(Screenshot grounding data)
+ + + + +

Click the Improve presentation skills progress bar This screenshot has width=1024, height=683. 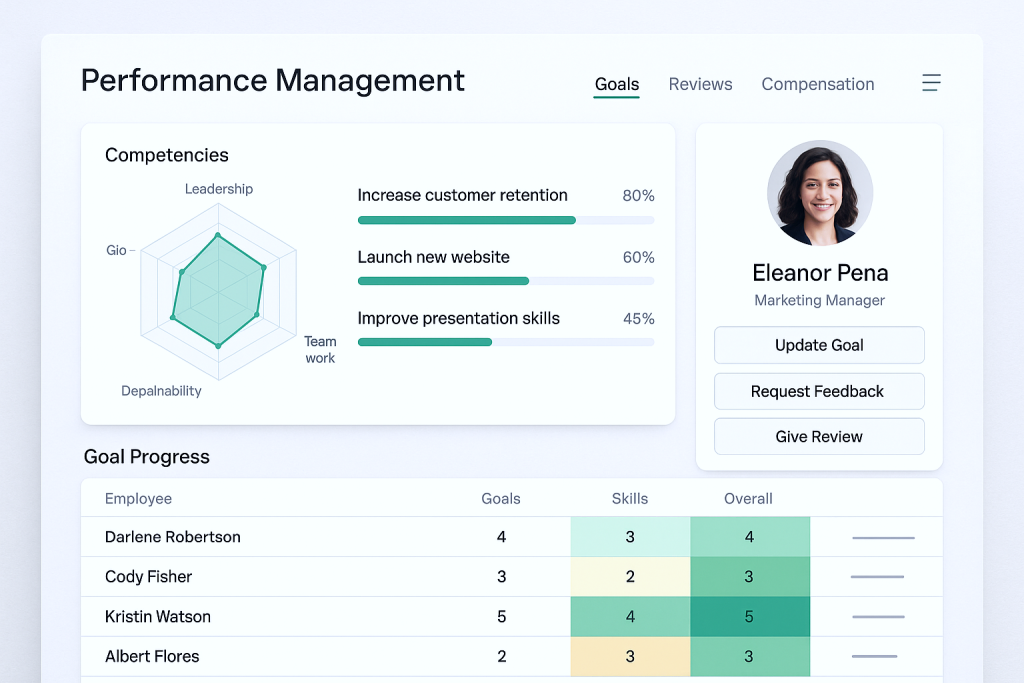(505, 342)
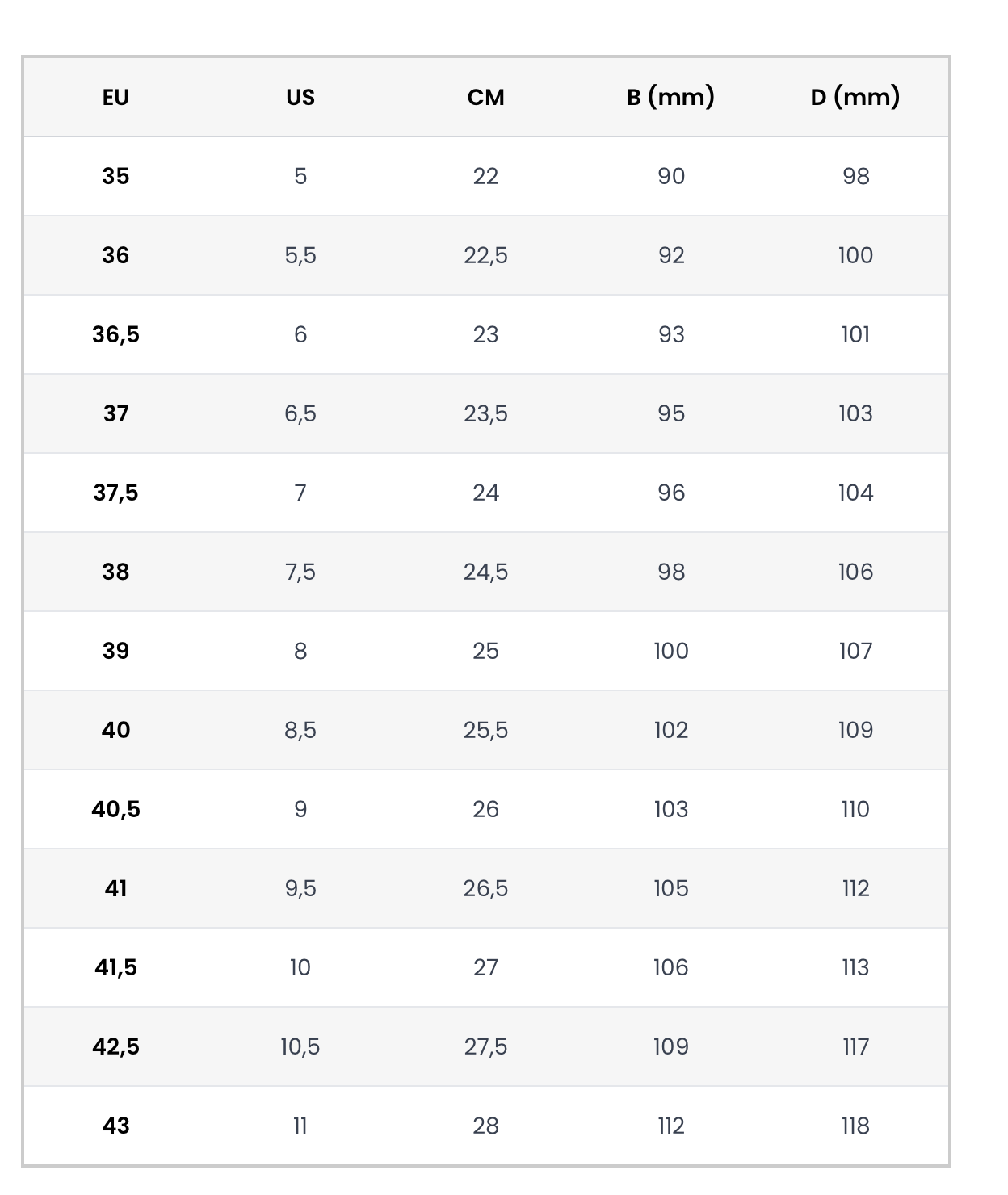This screenshot has width=1008, height=1195.
Task: Click EU size 40,5 cell
Action: (116, 809)
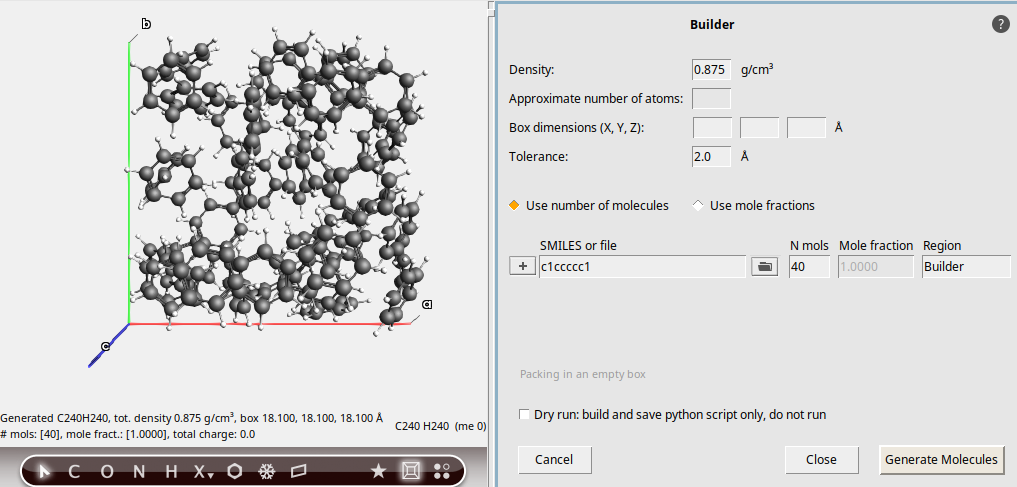Choose the nitrogen (N) atom tool

pyautogui.click(x=138, y=471)
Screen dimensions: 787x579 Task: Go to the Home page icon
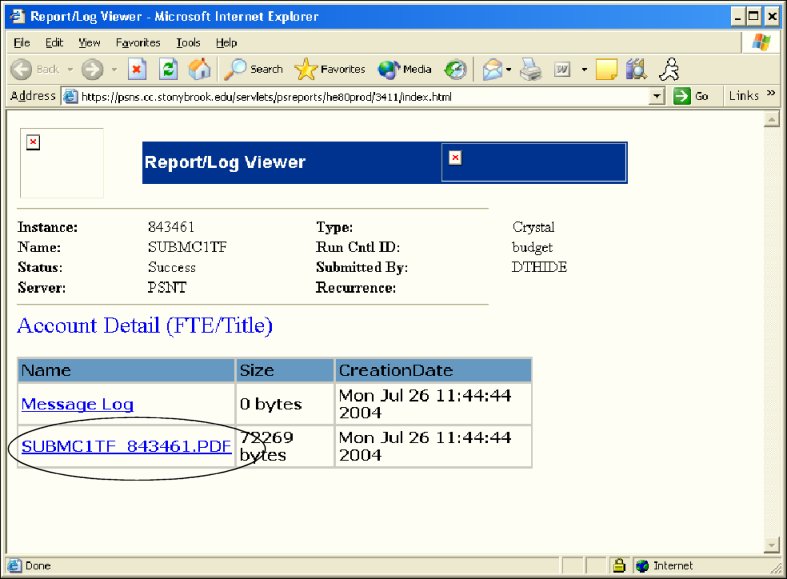tap(199, 69)
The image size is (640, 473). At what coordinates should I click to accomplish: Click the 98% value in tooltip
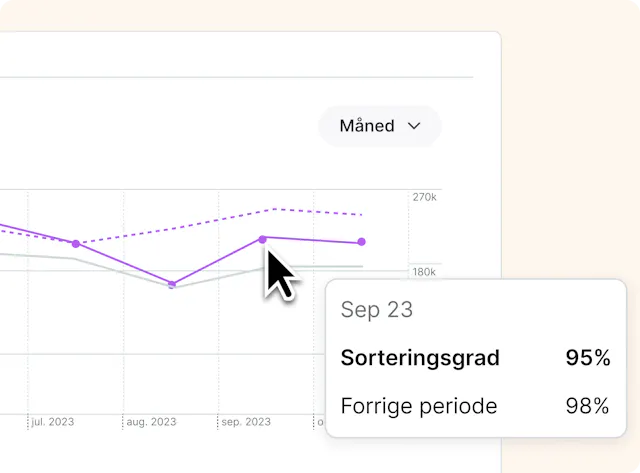586,406
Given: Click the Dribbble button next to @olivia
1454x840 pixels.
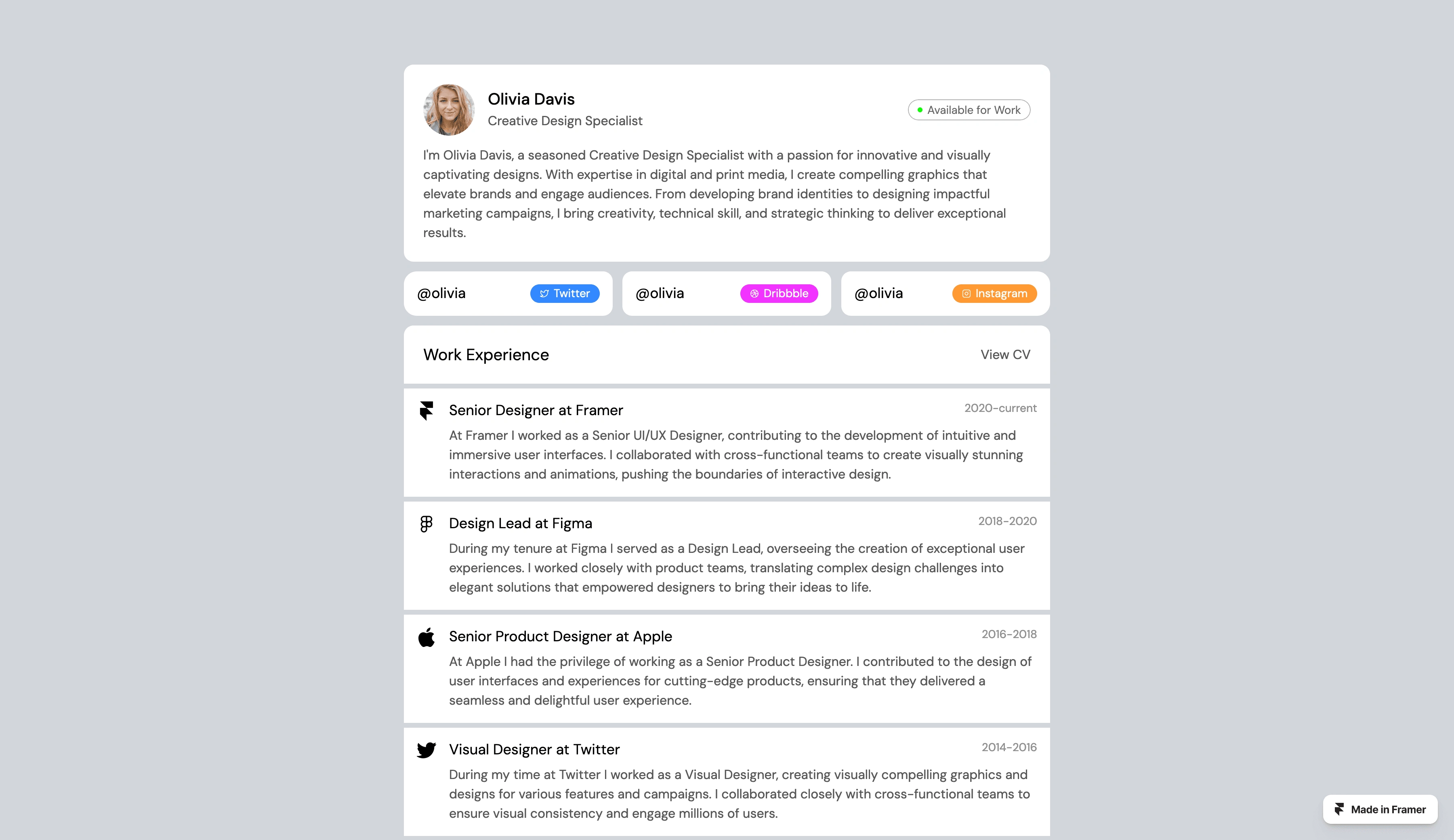Looking at the screenshot, I should pyautogui.click(x=779, y=293).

+ + + + +

Omit the pictures and retype exactly the lines from the one containing "The image size" through the end of the entries above.

The image size is (640, 473). At what coordinates should I click to accomplish: Click the 98% value in tooltip
586,406
Given: Click the Dribbble button next to @olivia
1454x840 pixels.
Looking at the screenshot, I should pyautogui.click(x=779, y=293).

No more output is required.